Then there's the Clinton quote, just now making the rounds and broken by the New Yorker's Ryan Lizza, where Clinton says that "a few years ago this [Empty Chair] guy would have been carrying our bags."
Sounds an awful lot like the Clinton quote from a while back about Obama and coffee, doesn't it?
Do you think Mr. Clinton has any friends at Newsweek?  What a cover from "out of nowhere" that was!
And, what the devil's going on over at CNN?
September 3 brought a John King article talking about Democratic decline. 
How about the shredding of the highly photogenic Debbie Wasserman Schultz by, on separate occasions, no less, Messrs. Cooper and Blitzer?
Now let's take a look at the August 23, 2012 ad featuring Mr. Clinton entitled "Clear Choice."
To dummies like Chrissy Matthews who see only what they want to see (which is why they see "racism" everywhere), the ad seems perfectly sunny and supportive of Empty.
However, here is the Clinton text from the ad:
This election to me is about which candidate is more likely to return us to full employment.
This is a clear choice. The Republican plan is to cut more taxes on upper income people and go back to deregulation. That's what got us in trouble in the first place."
President Obama has a plan to rebuild America from the ground up, investing in innovation, education, and job training. It only works if there is a strong middle class.
That's what happened when I was President. We need to keep going with his plan.
Clearly Mr. Clinton has to make a pitch that is sufficiently pro-Empty on the surface to maintain credibility in Democratic circles; he's not going to shriek, with bullhorn in hand, "Vote Romney!"
When you look carefully at the language, you see that Mr. Clinton says that President Obama has a plan, but then says that "it" works only if there is a strong middle class. 
Is the middle class strong now?  No.  Who hasn't heard, for example, that median incomes are down $4,000? 

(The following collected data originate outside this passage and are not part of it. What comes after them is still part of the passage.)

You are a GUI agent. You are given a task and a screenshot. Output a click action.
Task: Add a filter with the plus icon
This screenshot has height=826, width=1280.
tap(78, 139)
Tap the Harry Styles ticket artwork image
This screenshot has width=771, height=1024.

So Mr. Clinton says that Empty's plan works only if the middle class is strong, but everyone (surely including Mr. Clinton) knows that it isn't.  Therefore, Mr. Clinton is really saying that Mr. Obama's plan will not work. 
Then, Mr. Clinton reminds us that there was (according to him, anyway) a strong middle class when he was president ("That's what happened when I was president"), after which he says that "we need to keep going with his plan."

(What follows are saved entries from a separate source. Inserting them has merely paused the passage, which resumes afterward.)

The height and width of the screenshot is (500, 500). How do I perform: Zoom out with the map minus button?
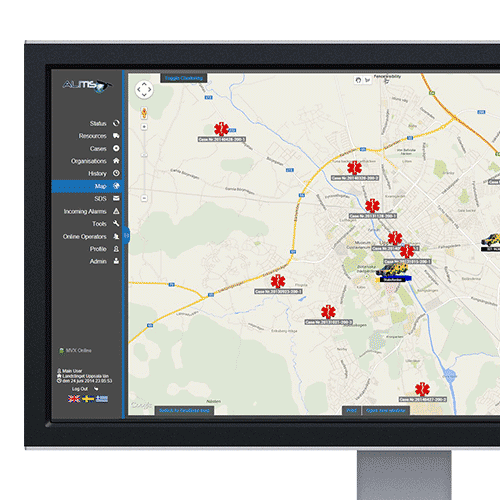coord(144,198)
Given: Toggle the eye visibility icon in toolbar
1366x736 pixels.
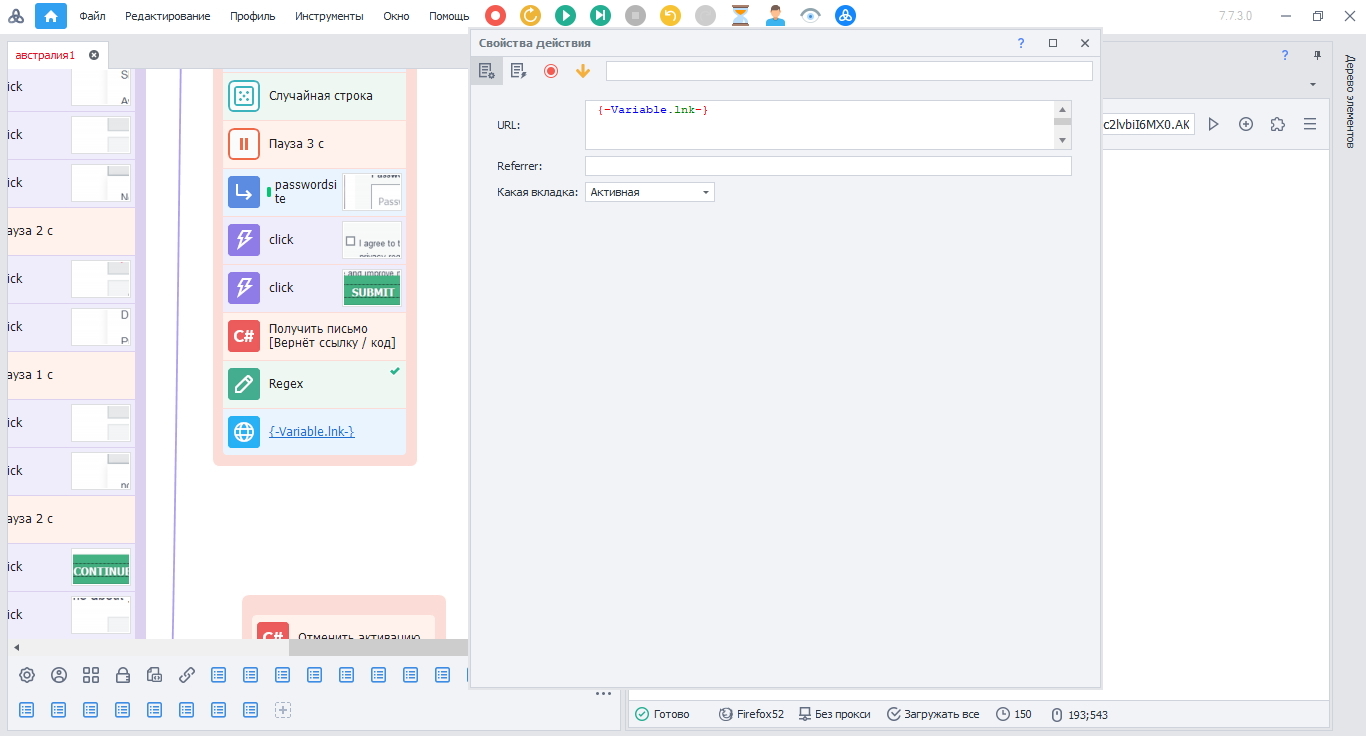Looking at the screenshot, I should coord(810,15).
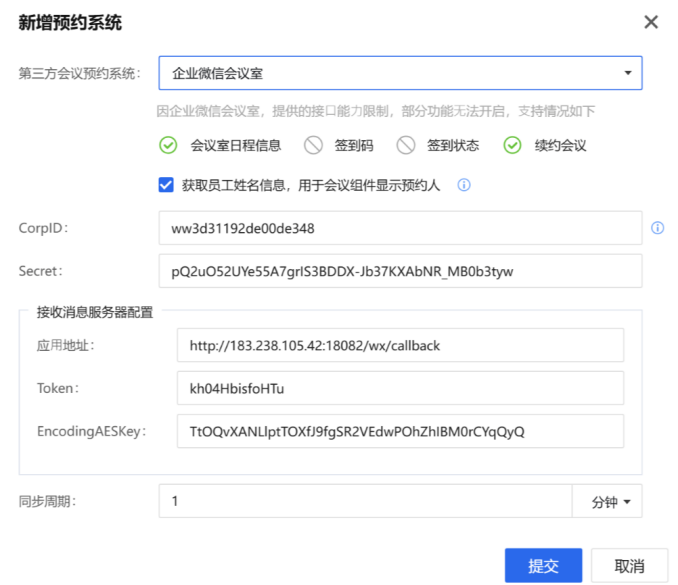
Task: Click the green check icon beside 会议室日程信息
Action: point(168,146)
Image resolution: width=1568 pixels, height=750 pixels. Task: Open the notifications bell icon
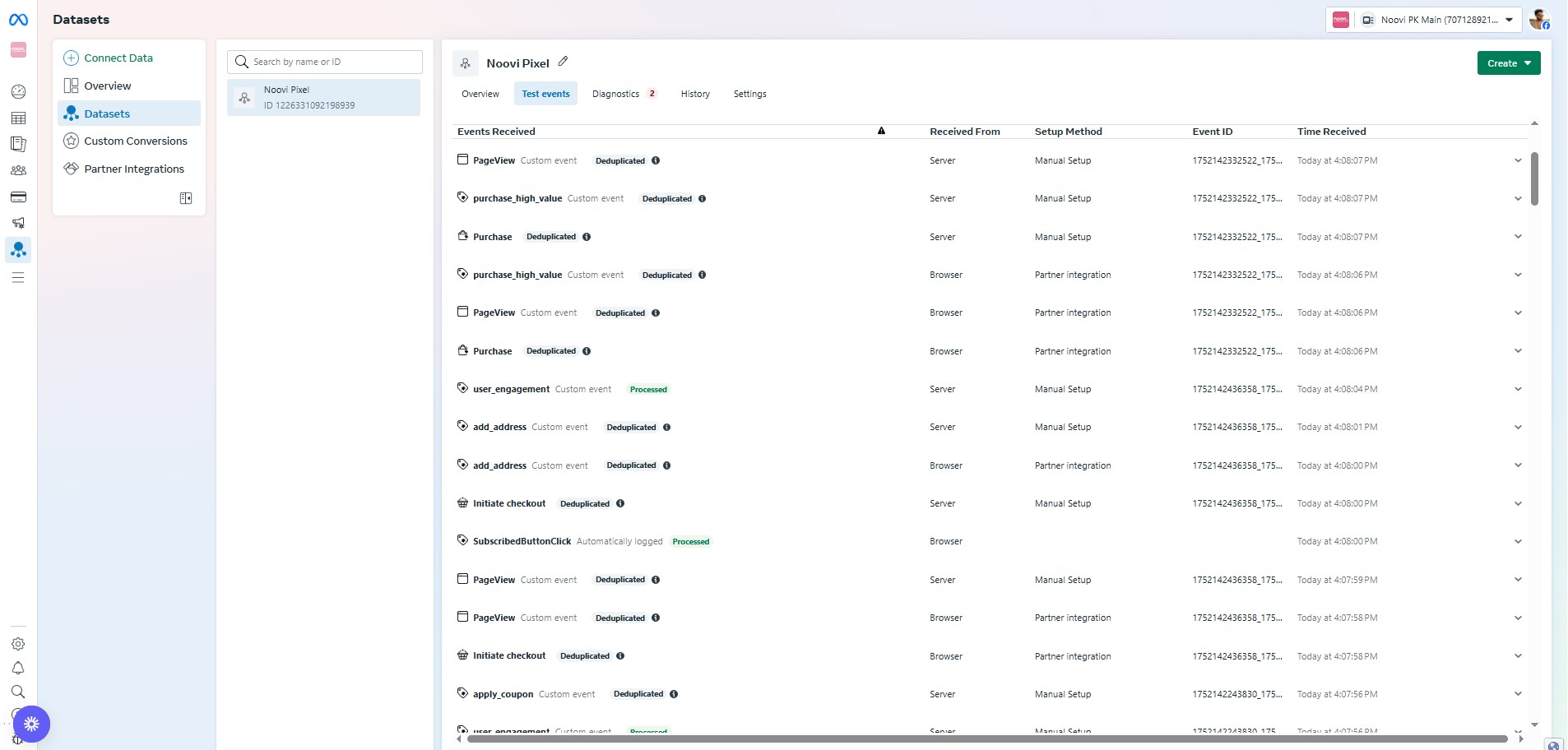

On the surface, "his plan" clearly refers to Obama's plan.  However, we have just shown that Mr. Clinton has in fact said that Obama's plan will not work.  Therefore, the plan that Mr. Clinton is saying we need to go with when he says "his plan" is his own, not Obama's -- which also explains why Mr. Clinton says "we need to keep going with his plan" right after referring to his own presidency
After all, Mr. Clinton could very easily have said instead that "we need to keep going with President Obama's plan," where the latter is what a genuine, unequivocal endorsement of Obama would seem to require. 
Mr. Clinton's plan surely has something to do with 2016.
What will he say at the 2012 DNC convention to help sink the fraud known as Obama? 
Of course, nobody can be sure, but perhaps we can trace the lineaments.
Above all, Mr. Clinton is a transnational progressive who goes lighter on the fascism than Obama.  He is therefore sure to send signals on an economic front that he knows more -- much more -- about the global economy than Obama does. 
His speech will be a little "green," but older (including more traditional) and wiser than Obama.
He's using all kinds of inside information, of course, so he might drop a technical detail or two about Obama/Davis' national security shortcomings. 
Mr. Clinton is notoriously sore about his not having gotten bin Laden.  He therefore might try to abet the current trend by finding a way to detract from the undeserved credit Obama lavishes upon himself in regard to bin Laden's killing.
In fact, there is some reason to think that Clintonian forces (this time, in the person of Dianne Feinstein) warned Obama about taking too much credit for bin Laden's death even before Obama announced the killing, since Feinstein announced it first.
Here is something else that in all likelihood hurt Old Dog's bum ticker badly: the Obama-sponsored "racism" smears from 2008.
Those must have seared.  Whatever else he is, there is no reason to believe Mr. Clinton is any more racist than the next Democrat. 
Wouldn't it be terrific if the man increasingly known to be Empty -- whose entire career has been built for him by other race-milkers as well as seedy and in most cases very shadowy Communists -- were compelled to confront his racism when it's least in his interest to do so?
This is not to say that ole Trayvon will be resurrected (all by way of "supporting" Obama/Davis, of course), but who knows?  
There is one thing, though, that we can be sure of: that Mr. Clinton is speaking when he is, where he is, and under conditions that he has completely controlled in spite of his having already humiliated Obama shows that he, not the Empty Chair, is in the driver's seat from here on out.
Dr. Jason Kissner is associate professor of criminology at California University, Fresno.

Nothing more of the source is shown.